College education of any sort requires extensive reading, writing, and studying. A barrage of papers and exams will quickly follow a moment of freedom or leisure. A college workload can be overwhelming. The best way to remedy the anxiety and stress caused by your classes is finding a proper way to retain information.
Here are seven tips to help you retain information:
1. Don't wait until the last minute
Plan out your study sessions in advance. Cover different topics every day. It will help you relax and focus on minute details, rather than skipping the little things to focus on the big ones. If you study separate sections leading up to the exam, the pressure will be alleviated. You will be able to take breaks, stop studying for the day, and enter the review with more confidence and knowledge.
2. Study actively
Make sure you are making mental notes of valuable information when you read. There is not enough time to read every word that gets assigned to you in college. So separate the necessary reading from the fluff and take time to engage and actively read the noteworthy text. It means that you should read aloud, look up words, take time to jot down important points, annotate your book, and ask questions.
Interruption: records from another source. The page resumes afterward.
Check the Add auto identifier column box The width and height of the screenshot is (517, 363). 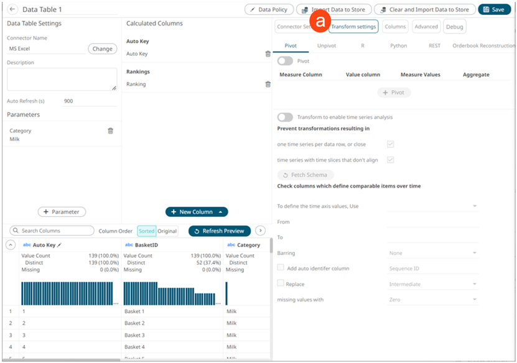click(281, 268)
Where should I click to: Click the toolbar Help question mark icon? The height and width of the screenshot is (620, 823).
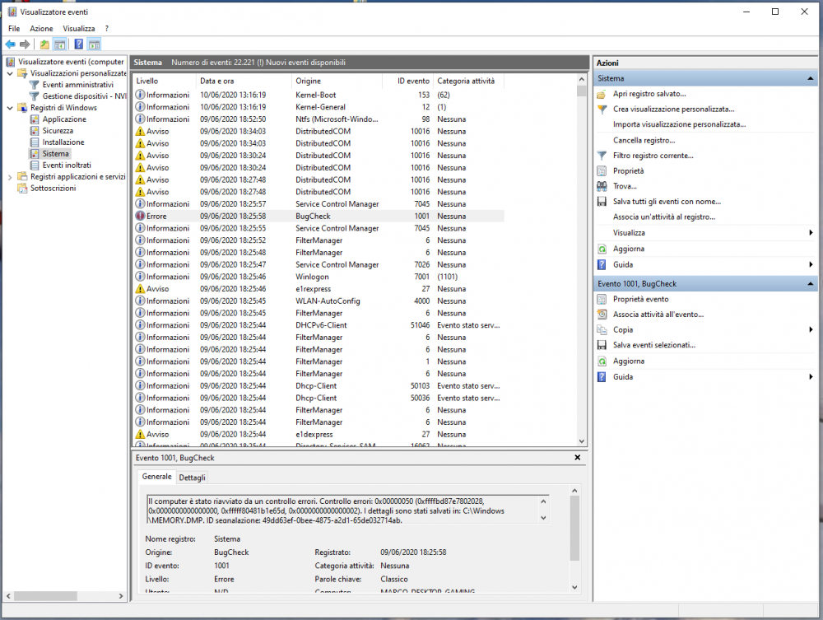78,44
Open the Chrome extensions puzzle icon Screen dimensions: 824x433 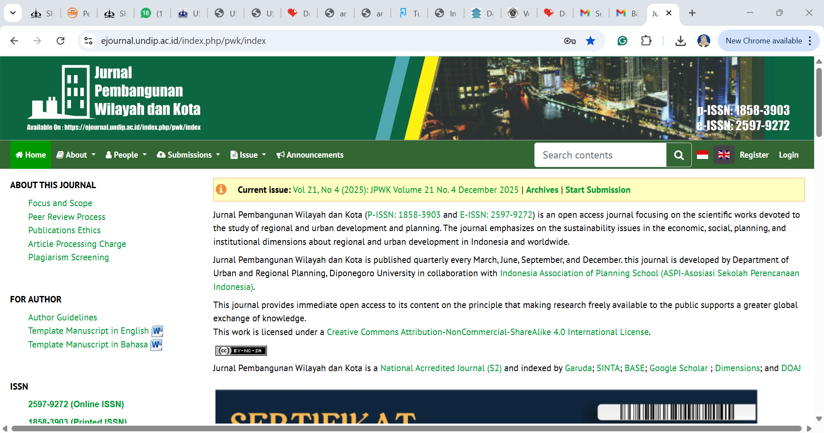(646, 41)
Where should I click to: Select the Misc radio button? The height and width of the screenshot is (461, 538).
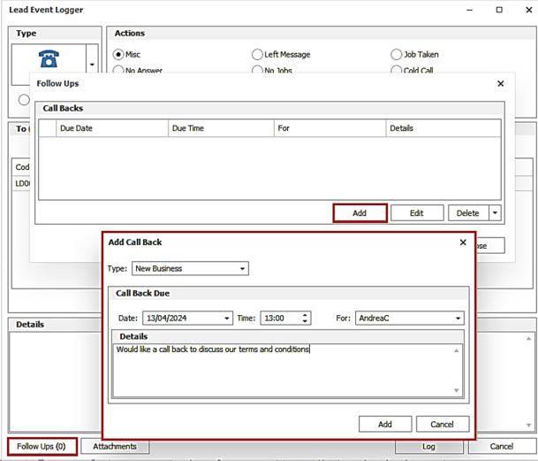tap(119, 55)
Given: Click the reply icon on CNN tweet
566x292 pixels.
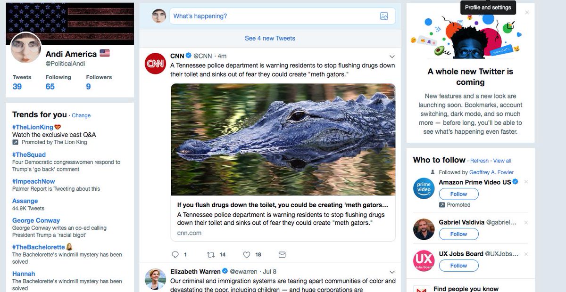Looking at the screenshot, I should pyautogui.click(x=175, y=255).
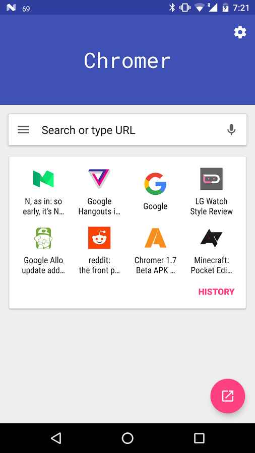Tap the pink open-in-browser floating button
255x453 pixels.
(x=227, y=396)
3. Don't get stuck on the first point
Stop the film, or refrain from reading, until you've taken time to dissect the information. In a speech, take notes. It will allow you to go back later and revisit the points that intrigued you while still grasping additional information.
4. Choose a major that interests you
Your major should be chosen out of interest rather than financial concerns. If you think you want to be a doctor but hated biology in high school, chances are, you will be miserable in college. Think about it. You are devoting your education, and most likely, your career, to a certain field. If you are genuinely interested in your major, a college workload in that field will be much easier. It's hard to devote hours of studying to a subject that bores you. When you love what you consider, work will be quicker and simpler.
5. Use your best sense
Most people learn best through one of the three sensory receivers: auditory, visual, or kinesthetic. Frequently, students already know their most effective sensory receiver by the time they get to college, but if not, give each a trial run.
6. Study at your best hours
Early morning and late-night studying is a standard tool used by procrastinators, but we all know that sleep deprivation doesn't enhance our memory. Study in the afternoon, or when you are most awake. It will allow you to relax and casually internalize information. When you are rushed and sleep-deprived, everything feels like a chore. Studying doesn't have to feel that way.
7. Teach the information
When you believe you know all of the information on an exam or quiz, try teaching it. Explain it to your roommate, parent, sibling, or even to yourself in the mirror. It's a great way to grasp just how well you know what you will test on it. If you can't explain the information, go back, and revisit the parts you missed.
Being overloaded with new material is very overwhelming, yet increasingly common in college. Staying organized and developing study techniques to help you retain information is key to fostering a successful college career.